- Tarea asignada 1 -
Según el texto sobre la inversión privada en el Perú, ¿en qué sectores estratégicos se requiere un equilibrio entre la inversión privada y el interés público?
- Tarea asignada 2 -
Extrae, por favor, del texto sobre la inversión privada en el Perú todo lo que va desde "Uno de los beneficios" hasta "todos los peruanos.", sin cambiar nada.

- Texto dado -
La
inversión privada es fundamental para el crecimiento económico, la generación
de empleo y el cierre de brechas en el Perú.
En un contexto global cada vez más
competitivo, la inversión privada se ha convertido en un pilar esencial para el
desarrollo económico del Perú. Según Jaime Dupuy, autor del artículo, "el capital privado no solo dinamiza
la economía, sino que también juega un rol clave en el cierre de brechas y la
mejora del bienestar ciudadano". Esto se logra a través de la
generación de empleo, el aumento de la productividad y la diversificación de la
base productiva del país.
Uno de los beneficios más
destacados de la inversión privada es el incremento de la recaudación
tributaria. Dupuy señala que "una
mayor actividad económica formal implica más ingresos para el Estado, lo que
permite financiar programas sociales y reducir las desigualdades". Este
ciclo virtuoso contribuye a la reducción de la pobreza y a la creación de
oportunidades para todos los peruanos.
Sin
embargo, para que estos beneficios se materialicen, es crucial contar con un
marco regulatorio sólido. Dupuy enfatiza que "la regulación eficaz no debe ser vista como un obstáculo, sino
como un mecanismo que brinda certeza jurídica y fomenta un entorno de negocios
transparente y competitivo". Esto es especialmente importante en
sectores estratégicos como energía, telecomunicaciones y transporte, donde se
requiere un equilibrio entre la inversión privada y el interés público.

- Líneas proporcionadas -
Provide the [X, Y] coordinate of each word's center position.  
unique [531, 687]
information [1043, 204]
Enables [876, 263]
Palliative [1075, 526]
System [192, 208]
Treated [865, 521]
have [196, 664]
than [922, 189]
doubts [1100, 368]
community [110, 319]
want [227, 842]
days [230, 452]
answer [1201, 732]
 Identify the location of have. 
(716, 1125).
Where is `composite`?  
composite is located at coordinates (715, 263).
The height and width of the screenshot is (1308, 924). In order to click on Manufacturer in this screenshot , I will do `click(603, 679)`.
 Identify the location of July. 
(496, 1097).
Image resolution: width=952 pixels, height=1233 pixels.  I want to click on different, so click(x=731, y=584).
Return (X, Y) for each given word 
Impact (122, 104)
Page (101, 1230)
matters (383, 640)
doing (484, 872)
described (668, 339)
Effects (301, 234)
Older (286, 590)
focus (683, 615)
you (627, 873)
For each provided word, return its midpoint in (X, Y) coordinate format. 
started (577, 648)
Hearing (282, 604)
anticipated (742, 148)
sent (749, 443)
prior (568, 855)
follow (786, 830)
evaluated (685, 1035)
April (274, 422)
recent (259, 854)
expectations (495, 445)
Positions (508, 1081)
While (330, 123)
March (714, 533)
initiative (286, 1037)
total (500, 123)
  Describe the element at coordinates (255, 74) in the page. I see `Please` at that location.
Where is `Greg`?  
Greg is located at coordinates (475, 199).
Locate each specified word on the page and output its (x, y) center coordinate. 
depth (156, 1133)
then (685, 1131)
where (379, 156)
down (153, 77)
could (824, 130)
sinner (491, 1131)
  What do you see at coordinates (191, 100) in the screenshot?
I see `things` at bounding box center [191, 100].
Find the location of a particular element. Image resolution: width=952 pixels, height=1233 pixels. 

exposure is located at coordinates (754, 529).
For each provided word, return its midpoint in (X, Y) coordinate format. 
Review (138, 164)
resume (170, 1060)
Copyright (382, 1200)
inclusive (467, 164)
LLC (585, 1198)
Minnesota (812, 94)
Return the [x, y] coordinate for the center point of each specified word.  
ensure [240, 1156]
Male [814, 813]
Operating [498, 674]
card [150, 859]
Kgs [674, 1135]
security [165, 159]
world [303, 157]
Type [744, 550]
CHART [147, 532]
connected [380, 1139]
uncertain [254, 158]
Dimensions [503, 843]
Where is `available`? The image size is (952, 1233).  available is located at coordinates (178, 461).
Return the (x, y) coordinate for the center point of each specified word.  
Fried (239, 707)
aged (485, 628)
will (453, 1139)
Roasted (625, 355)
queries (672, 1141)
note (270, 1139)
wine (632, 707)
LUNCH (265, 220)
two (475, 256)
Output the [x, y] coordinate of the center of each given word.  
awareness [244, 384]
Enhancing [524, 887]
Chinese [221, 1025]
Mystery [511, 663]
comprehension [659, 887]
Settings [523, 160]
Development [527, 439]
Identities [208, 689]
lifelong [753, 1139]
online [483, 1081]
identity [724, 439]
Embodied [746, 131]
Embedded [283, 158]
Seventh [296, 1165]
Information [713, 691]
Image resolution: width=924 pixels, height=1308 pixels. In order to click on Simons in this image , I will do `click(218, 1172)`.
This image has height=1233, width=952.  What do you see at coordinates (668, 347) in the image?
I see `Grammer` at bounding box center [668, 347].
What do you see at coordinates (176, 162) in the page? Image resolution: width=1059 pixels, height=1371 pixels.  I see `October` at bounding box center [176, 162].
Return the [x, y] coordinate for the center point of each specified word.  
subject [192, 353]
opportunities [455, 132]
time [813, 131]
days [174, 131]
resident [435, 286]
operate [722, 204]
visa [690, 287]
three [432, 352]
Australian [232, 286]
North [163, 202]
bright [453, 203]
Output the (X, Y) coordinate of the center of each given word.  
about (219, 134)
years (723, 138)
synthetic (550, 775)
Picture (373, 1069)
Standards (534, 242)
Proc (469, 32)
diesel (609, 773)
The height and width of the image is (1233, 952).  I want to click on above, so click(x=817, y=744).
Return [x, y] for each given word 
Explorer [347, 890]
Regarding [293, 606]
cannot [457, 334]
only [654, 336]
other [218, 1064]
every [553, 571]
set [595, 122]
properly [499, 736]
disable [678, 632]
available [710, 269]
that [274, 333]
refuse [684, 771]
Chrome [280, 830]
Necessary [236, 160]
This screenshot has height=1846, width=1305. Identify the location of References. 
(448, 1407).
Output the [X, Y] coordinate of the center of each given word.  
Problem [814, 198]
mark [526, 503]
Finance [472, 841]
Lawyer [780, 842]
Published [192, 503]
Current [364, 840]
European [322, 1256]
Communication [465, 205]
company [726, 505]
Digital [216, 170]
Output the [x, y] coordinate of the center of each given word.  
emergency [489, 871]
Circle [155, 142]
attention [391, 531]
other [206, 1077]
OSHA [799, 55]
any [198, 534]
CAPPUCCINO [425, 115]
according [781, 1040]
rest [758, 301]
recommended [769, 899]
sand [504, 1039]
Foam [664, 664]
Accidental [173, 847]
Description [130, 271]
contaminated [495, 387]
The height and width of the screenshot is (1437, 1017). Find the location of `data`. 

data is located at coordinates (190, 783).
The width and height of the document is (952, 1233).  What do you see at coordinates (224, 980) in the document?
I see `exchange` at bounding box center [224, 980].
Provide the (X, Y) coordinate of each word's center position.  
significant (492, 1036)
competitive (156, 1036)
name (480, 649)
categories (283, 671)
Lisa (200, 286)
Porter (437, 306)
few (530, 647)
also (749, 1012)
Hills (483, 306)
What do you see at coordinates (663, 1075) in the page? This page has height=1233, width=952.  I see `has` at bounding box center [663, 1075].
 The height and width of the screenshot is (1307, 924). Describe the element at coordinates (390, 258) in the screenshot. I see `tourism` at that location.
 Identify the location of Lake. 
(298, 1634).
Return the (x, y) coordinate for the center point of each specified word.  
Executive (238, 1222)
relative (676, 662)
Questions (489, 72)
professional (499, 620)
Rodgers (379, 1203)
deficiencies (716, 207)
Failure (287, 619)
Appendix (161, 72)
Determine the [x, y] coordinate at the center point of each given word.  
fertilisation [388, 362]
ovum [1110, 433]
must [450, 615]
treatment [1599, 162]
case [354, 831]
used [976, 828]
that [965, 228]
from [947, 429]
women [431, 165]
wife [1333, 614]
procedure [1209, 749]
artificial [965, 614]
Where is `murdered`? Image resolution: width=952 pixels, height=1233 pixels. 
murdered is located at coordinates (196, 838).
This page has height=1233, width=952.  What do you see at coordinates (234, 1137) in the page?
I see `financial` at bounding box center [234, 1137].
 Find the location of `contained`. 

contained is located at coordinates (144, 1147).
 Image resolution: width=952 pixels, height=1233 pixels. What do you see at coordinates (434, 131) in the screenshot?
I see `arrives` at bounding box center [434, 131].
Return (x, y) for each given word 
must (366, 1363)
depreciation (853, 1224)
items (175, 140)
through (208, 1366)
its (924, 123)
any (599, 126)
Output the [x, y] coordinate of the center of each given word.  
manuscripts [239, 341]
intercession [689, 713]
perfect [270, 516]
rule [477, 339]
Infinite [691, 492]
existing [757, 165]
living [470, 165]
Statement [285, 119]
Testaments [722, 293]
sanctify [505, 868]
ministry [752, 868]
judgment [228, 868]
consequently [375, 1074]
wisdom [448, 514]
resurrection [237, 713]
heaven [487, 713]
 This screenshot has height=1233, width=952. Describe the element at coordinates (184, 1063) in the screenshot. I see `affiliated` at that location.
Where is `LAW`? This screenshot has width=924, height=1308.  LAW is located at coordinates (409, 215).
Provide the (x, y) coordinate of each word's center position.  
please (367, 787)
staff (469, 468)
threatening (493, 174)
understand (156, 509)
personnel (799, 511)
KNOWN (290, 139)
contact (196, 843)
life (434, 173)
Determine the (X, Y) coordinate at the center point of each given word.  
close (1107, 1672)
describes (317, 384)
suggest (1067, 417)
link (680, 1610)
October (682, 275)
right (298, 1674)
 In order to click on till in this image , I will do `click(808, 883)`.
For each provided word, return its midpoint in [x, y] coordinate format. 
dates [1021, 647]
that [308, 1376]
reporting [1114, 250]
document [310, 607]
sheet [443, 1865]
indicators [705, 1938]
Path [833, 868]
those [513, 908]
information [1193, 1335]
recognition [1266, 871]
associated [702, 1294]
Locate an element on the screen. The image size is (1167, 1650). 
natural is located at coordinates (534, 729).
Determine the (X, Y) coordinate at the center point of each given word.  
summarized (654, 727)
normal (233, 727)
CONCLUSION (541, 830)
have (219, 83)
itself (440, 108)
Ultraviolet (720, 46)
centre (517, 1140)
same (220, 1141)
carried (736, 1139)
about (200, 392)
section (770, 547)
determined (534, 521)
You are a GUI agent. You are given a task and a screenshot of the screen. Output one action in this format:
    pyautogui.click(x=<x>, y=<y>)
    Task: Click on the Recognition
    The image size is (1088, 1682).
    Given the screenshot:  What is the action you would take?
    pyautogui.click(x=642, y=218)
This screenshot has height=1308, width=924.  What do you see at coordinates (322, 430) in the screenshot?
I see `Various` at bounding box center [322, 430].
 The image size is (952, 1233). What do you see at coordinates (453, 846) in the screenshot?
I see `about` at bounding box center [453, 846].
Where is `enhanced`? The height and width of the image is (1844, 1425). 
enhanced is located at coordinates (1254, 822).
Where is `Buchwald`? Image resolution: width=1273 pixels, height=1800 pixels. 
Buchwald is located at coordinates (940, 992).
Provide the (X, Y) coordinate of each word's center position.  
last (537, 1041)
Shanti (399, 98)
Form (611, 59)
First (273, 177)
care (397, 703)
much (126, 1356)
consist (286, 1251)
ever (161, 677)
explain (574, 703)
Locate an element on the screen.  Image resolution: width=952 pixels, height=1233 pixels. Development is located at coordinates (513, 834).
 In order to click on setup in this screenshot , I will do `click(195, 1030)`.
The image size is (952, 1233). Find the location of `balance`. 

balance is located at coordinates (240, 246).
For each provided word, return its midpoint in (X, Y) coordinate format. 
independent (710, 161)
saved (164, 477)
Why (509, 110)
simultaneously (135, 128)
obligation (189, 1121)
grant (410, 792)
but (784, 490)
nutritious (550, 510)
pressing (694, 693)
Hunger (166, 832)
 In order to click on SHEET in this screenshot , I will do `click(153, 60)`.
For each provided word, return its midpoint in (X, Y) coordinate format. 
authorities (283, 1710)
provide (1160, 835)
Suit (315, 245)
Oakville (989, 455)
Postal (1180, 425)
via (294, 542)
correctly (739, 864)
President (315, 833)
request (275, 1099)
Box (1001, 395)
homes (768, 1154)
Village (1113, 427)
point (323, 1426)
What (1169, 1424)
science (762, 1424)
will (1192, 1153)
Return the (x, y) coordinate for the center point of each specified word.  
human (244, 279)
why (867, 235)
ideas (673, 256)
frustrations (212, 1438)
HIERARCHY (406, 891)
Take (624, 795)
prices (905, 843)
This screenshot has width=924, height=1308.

- Resultado del ejercicio 1 -
En energía, telecomunicaciones y transporte.

- Resultado del ejercicio 2 -
Uno de los beneficios más
destacados de la inversión privada es el incremento de la recaudación
tributaria. Dupuy señala que "una
mayor actividad económica formal implica más ingresos para el Estado, lo que
permite financiar programas sociales y reducir las desigualdades". Este
ciclo virtuoso contribuye a la reducción de la pobreza y a la creación de
oportunidades para todos los peruanos.